[Given request] State how many lines of the rows below contain the string "name", treating uppercase and lowercase as distinct. Give only the number.
== Available data
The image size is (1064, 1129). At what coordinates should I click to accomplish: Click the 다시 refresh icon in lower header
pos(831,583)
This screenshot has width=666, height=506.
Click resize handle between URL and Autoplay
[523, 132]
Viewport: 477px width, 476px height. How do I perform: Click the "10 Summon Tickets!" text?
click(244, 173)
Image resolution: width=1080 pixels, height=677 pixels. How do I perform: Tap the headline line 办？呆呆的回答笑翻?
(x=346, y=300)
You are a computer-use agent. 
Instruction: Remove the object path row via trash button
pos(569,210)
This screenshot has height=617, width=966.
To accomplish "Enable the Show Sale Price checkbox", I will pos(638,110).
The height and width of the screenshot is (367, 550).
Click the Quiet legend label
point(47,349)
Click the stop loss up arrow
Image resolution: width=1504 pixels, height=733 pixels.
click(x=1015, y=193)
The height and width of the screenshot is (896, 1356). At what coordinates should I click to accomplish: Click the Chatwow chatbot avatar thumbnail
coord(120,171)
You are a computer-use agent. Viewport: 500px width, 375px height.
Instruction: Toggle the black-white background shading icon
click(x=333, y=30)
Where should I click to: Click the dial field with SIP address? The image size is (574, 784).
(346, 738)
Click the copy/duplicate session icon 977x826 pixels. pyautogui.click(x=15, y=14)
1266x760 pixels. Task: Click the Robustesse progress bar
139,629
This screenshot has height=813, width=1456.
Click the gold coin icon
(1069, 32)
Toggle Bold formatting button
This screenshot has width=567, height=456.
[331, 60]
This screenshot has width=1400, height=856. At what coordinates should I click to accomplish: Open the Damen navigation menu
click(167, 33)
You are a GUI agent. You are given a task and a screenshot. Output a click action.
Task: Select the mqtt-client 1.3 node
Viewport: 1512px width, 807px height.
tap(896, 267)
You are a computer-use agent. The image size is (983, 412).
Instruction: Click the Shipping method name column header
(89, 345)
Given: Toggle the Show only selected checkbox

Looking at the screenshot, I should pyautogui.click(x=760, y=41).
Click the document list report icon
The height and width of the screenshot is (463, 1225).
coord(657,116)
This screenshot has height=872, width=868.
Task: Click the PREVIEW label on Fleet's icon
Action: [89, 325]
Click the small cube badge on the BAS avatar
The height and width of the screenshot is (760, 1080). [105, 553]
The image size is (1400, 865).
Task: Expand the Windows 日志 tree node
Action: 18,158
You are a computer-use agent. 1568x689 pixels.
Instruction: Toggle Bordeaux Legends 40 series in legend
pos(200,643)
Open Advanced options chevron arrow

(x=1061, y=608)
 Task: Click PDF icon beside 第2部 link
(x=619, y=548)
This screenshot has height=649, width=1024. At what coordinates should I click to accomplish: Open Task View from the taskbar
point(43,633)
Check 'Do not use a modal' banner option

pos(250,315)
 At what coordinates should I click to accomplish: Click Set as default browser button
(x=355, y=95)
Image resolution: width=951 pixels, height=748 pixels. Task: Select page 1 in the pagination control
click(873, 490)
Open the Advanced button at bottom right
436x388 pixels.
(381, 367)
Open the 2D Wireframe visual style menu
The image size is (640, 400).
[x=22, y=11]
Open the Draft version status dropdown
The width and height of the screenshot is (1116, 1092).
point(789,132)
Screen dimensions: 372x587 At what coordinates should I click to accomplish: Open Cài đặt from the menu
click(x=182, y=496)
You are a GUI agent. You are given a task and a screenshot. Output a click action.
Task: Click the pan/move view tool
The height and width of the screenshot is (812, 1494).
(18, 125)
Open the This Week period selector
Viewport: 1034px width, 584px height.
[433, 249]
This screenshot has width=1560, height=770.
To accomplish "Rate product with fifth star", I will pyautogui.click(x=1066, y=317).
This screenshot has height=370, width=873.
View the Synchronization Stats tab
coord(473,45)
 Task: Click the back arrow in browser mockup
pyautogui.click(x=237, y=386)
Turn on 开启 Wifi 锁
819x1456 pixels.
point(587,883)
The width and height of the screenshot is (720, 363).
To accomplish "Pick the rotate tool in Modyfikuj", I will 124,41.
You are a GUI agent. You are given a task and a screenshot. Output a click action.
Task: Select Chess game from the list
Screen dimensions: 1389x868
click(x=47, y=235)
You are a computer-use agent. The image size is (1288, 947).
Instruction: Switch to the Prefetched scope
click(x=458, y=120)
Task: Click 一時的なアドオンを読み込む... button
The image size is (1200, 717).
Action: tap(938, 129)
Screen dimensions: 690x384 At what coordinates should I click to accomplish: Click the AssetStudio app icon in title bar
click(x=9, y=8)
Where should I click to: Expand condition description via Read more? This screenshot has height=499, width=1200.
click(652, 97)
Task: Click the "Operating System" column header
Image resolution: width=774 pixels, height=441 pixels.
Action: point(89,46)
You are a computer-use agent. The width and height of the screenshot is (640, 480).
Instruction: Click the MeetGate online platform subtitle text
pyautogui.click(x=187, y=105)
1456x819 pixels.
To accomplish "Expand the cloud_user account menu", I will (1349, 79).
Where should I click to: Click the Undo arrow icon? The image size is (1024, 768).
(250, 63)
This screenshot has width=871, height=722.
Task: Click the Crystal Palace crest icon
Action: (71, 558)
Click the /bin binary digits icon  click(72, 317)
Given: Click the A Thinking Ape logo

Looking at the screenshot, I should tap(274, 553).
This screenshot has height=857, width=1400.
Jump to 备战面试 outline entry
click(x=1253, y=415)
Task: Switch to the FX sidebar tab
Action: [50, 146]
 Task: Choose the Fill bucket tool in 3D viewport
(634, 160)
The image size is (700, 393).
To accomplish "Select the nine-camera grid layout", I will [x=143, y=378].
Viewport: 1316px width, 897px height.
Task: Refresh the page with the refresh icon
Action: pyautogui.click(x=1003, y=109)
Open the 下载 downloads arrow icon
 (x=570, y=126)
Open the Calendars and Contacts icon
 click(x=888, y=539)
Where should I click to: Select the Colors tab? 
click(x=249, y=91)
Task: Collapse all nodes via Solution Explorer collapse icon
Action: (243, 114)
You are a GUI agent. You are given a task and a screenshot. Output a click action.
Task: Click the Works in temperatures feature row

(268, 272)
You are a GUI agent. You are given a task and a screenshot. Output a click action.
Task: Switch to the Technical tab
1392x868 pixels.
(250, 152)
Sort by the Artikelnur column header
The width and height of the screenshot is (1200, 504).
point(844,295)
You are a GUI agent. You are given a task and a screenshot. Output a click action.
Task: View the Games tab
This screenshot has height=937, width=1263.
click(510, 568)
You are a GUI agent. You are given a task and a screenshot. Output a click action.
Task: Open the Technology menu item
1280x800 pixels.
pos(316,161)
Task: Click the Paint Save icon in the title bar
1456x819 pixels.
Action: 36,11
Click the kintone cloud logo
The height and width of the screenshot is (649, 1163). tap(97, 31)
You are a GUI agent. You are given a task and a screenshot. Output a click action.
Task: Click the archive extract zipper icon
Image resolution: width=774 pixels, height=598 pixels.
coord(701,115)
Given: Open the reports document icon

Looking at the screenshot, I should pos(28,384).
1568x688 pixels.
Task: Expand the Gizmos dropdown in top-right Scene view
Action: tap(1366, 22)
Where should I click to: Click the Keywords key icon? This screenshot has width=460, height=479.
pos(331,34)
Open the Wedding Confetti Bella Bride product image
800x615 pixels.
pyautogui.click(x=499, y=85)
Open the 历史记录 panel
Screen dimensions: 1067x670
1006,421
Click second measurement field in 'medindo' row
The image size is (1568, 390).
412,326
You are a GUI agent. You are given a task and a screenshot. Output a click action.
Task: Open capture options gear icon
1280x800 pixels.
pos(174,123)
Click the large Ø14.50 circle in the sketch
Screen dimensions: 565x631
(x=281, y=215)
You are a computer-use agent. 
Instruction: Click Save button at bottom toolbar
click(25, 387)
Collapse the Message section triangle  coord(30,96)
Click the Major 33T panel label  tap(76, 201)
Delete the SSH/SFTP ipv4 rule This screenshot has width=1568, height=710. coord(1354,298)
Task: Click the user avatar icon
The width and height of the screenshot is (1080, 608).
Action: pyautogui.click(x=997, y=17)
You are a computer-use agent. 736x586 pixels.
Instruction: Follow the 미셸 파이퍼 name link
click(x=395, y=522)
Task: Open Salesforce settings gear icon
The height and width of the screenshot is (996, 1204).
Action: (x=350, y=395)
====
[Exercise response] 2